Diosdado Cabello, president of Venezuela’s Constituent Assembly and second-in-command of the United Socialist party of Venezuela, the Latin American nation’s ruling party, revealed details about who was behind the botched mercenary invasion over month before it took place.
Cabello laid out the details of the plot on March 28 on Venezuelan national television. However, the presentation, which proved surprisingly prescient, detailed, and accurate, received almost no media attention at the time, and has been picked up by only one major UK outlet since.
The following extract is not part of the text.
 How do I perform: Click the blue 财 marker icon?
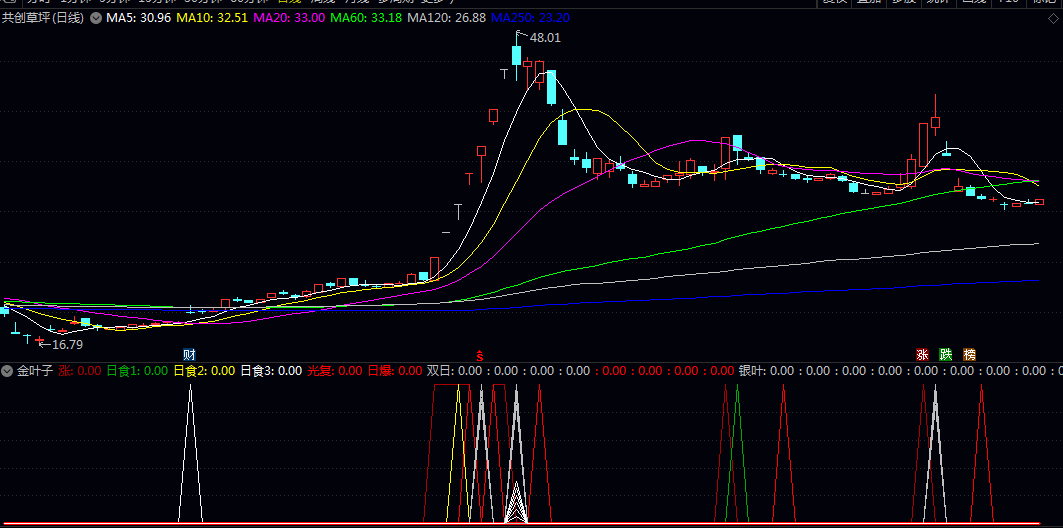click(x=189, y=355)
In the programme, Cabello stands before a pair of large cork boards and a chart featuring the photos and names showing the elaborate ties between opposition figures, defectors from the military, weapons stocks in Colombia, and three ‘gringo’ Americans in the middle of it all, agents dubbed ‘Yordan,’ ‘Lut’ and ‘Aro’.
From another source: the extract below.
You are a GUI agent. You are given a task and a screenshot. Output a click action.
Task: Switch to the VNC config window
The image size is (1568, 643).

‘Agente Yordan’ is revealed to be none other than Jordan Goudreau, the former US Green Beret trooper and Silvercorp USA founder. Cabello presents several photos of the soldier turned soldier of fortune, and mentions Silvercorp by name.
Details of Silvercorp’s ties to opposition leader Juan Guaido are also mentioned as are the opposition leader’s suspected attempts to hire a mercenary force to launch an invasion from Colombia to “liberate” Venezuela.
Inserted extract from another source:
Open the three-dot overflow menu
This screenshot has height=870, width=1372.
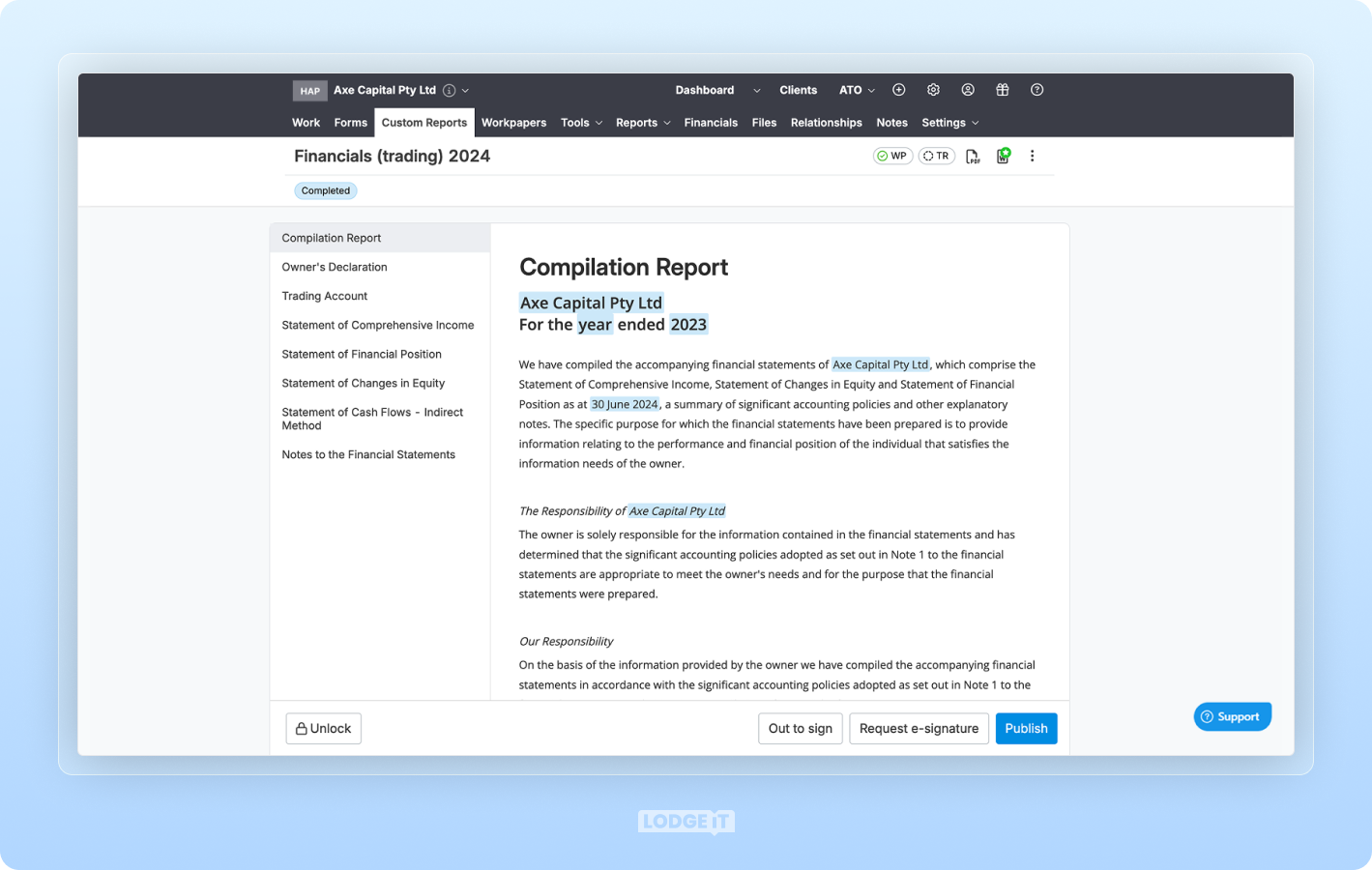click(1033, 155)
“Without a doubt [Silvercorp] is a shell company that gives services to others, that’s how they do it. It’s a front for the CIA,” Cabello suggests. “The reality is that Silvercorp USA is used to undertake clandestine operations in various countries in the world, especially to finance groups of mercenaries and destabilize legitimate governments,” he adds.
Cabello goes on to indicate that authorities have information about the participation of two other Americans, later revealed to be former Green Berets Luke Denman and Airan Berry, in the plot. The pair of Americans were captured by Venezuelan special forces last week, and later revealed plans to kidnap President Maduro and take him back to the United States for prosecution on trumped up drug smuggling charges.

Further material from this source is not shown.